Render each line of the listing below as an item in a numbered list, skipping blank lines. Leave the pictures out.

- [Stored items]
>>>>>

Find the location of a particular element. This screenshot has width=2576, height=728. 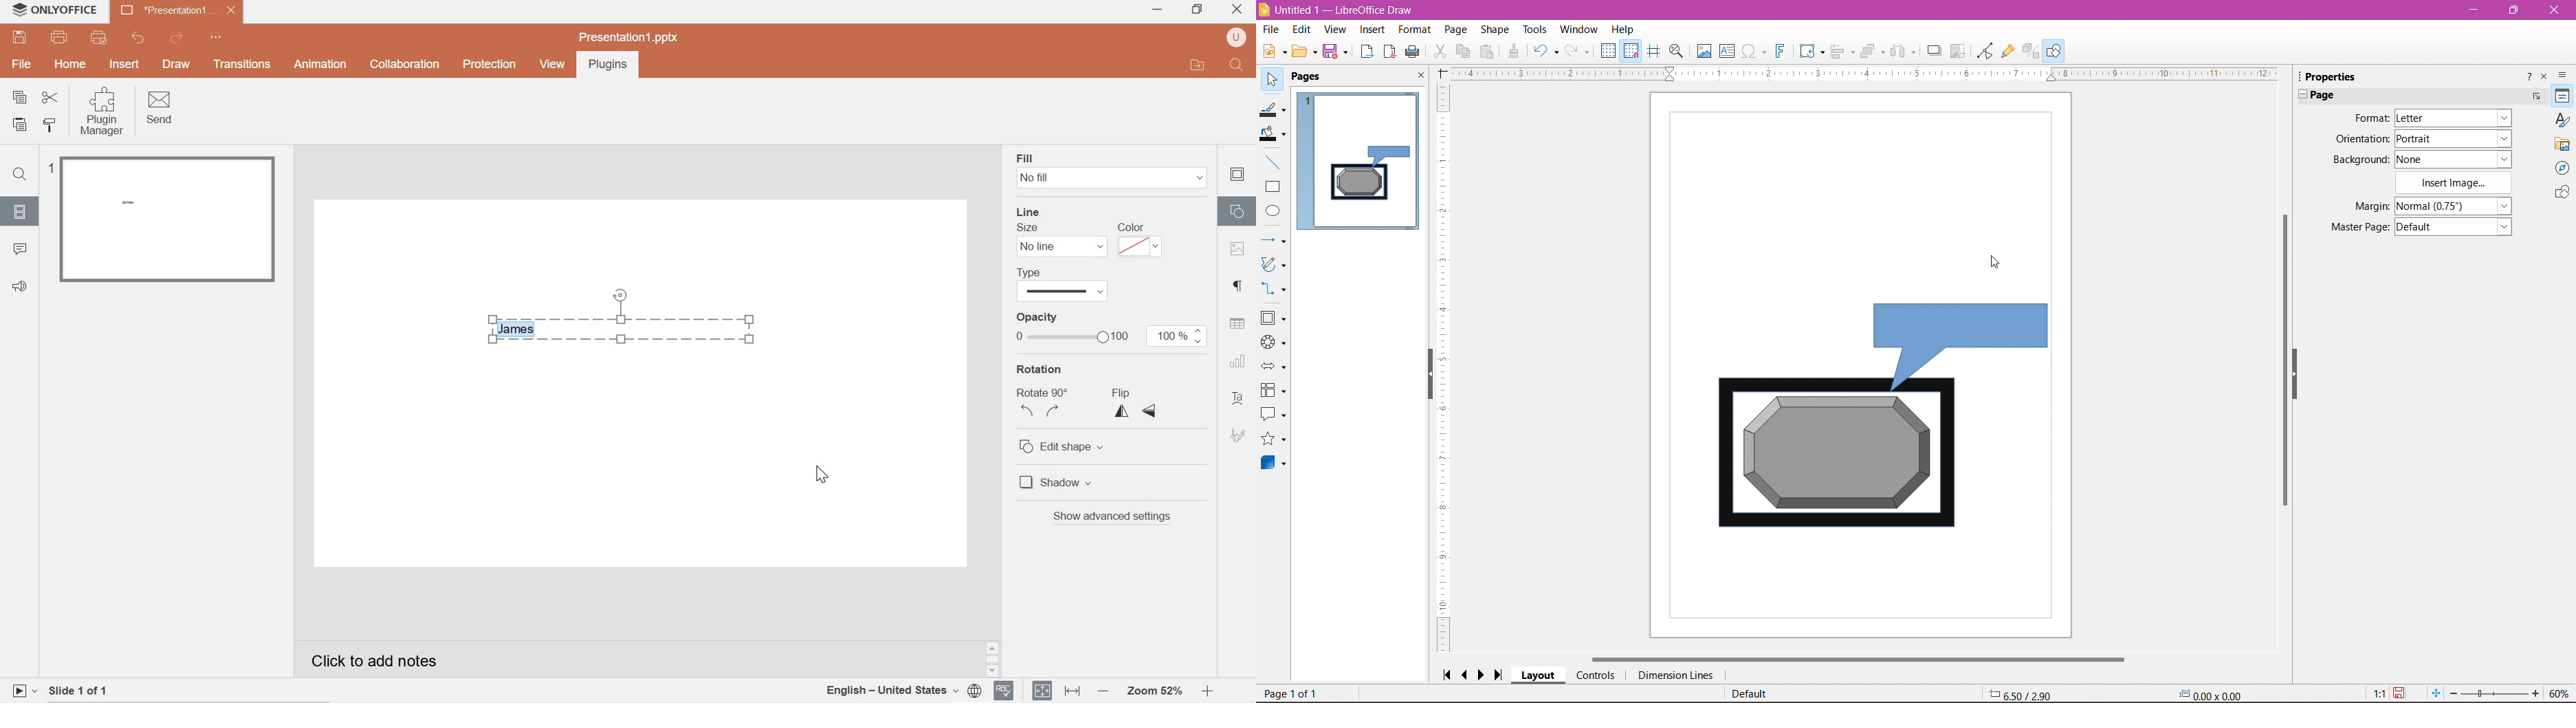

Align Objects is located at coordinates (1842, 53).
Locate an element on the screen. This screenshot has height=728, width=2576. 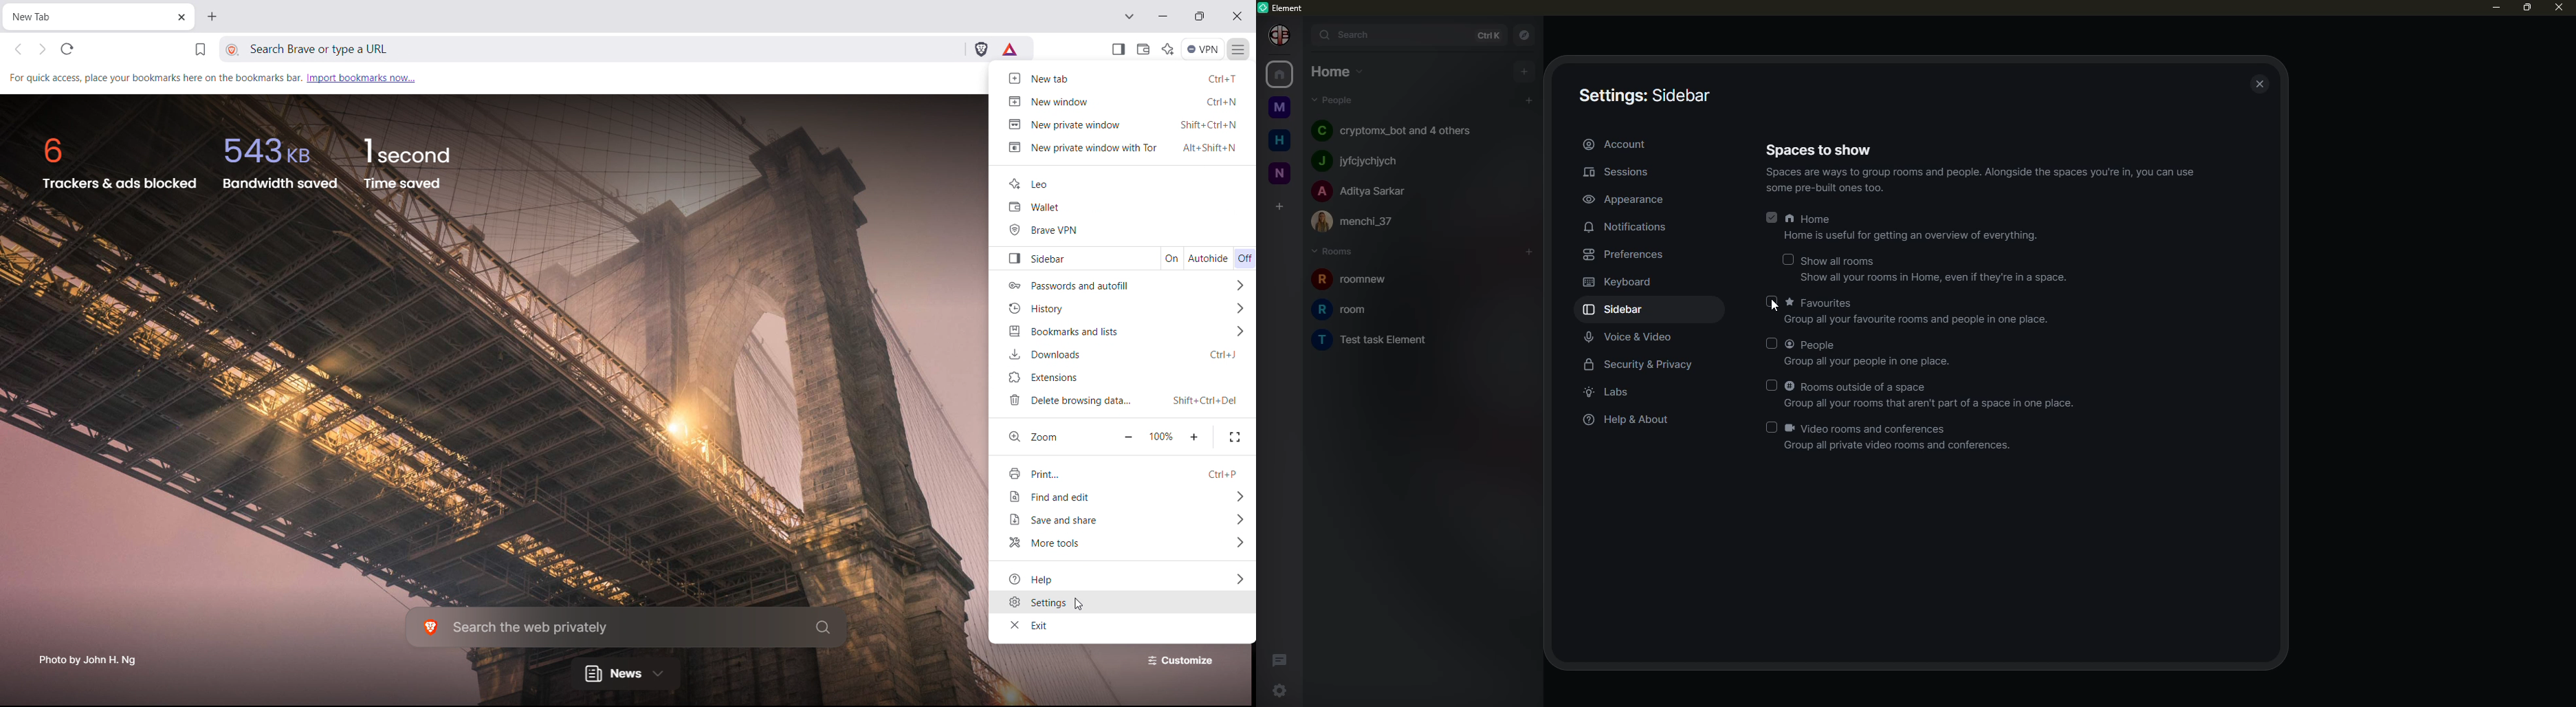
Photo by John H. Ng is located at coordinates (92, 660).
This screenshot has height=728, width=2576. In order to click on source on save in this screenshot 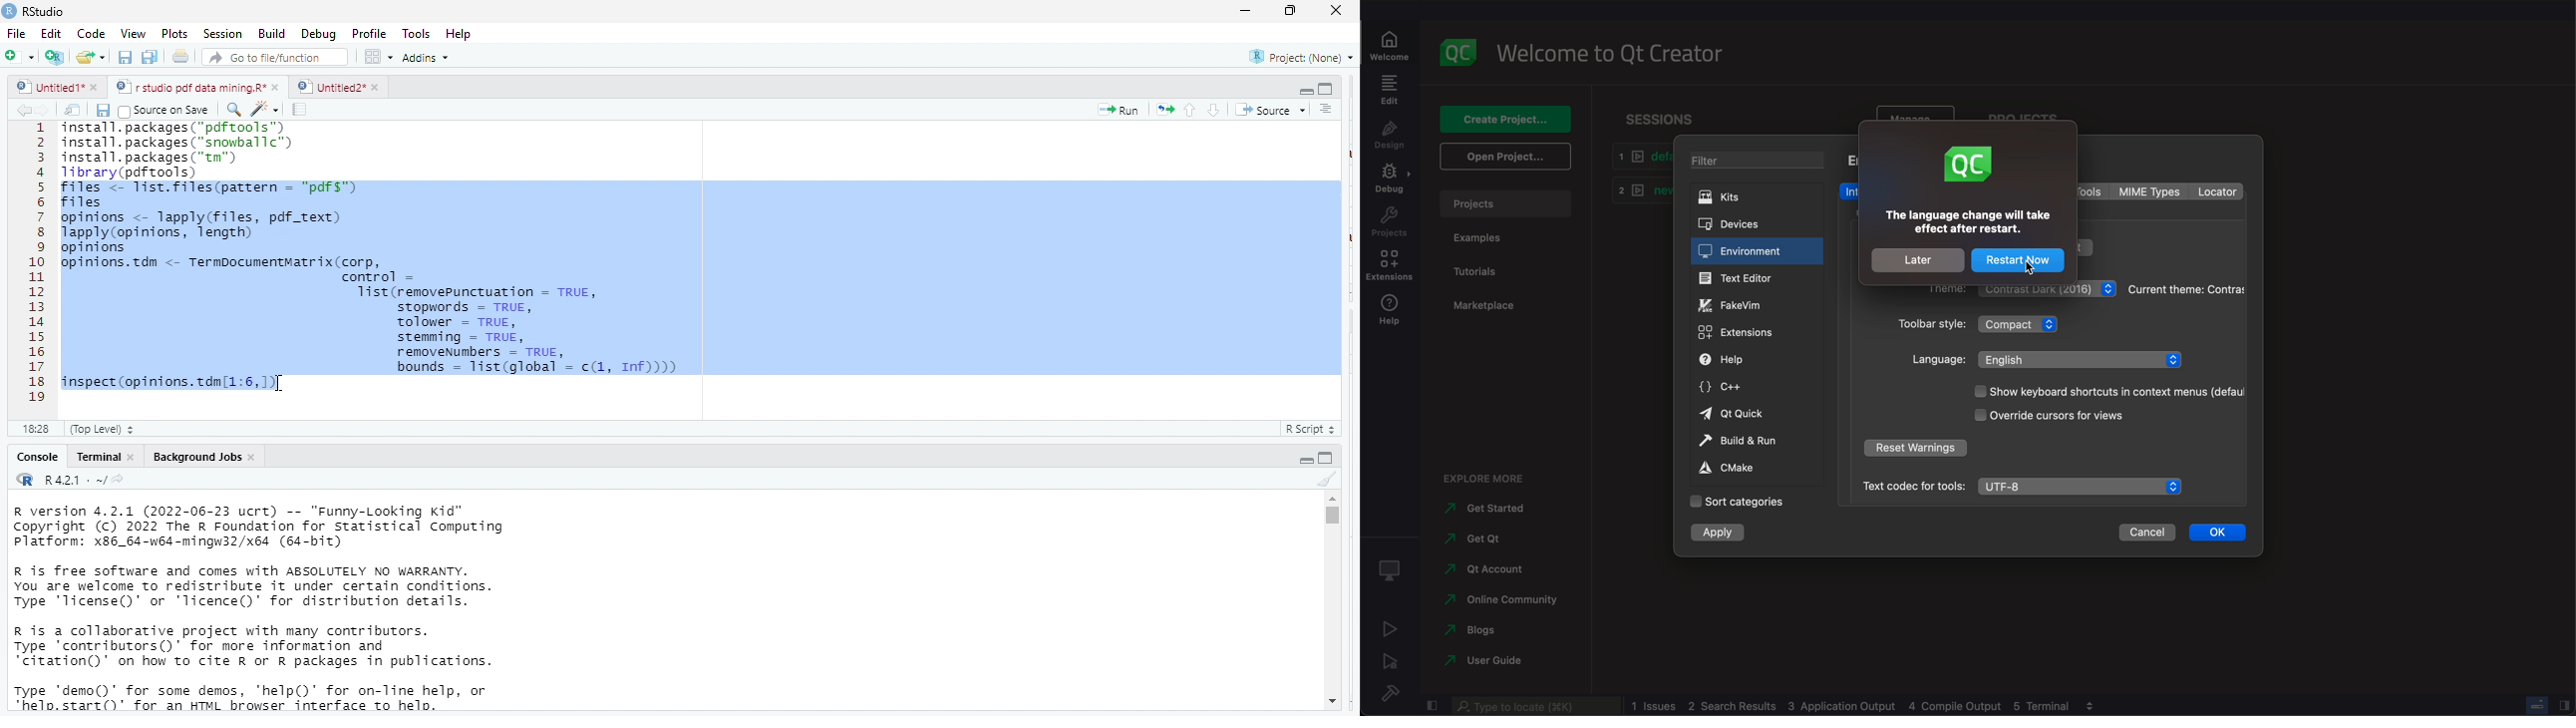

<<<<<

- [EXERCISE ANSWER]
1. Find the location of a particular element. This screenshot has width=2576, height=728. 
2. Align Objects is located at coordinates (1842, 53).
3. Locate an element on the screen. This screenshot has height=728, width=2576. 
4. Photo by John H. Ng is located at coordinates (92, 660).
5. This screenshot has height=728, width=2576. In order to click on source on save in this screenshot 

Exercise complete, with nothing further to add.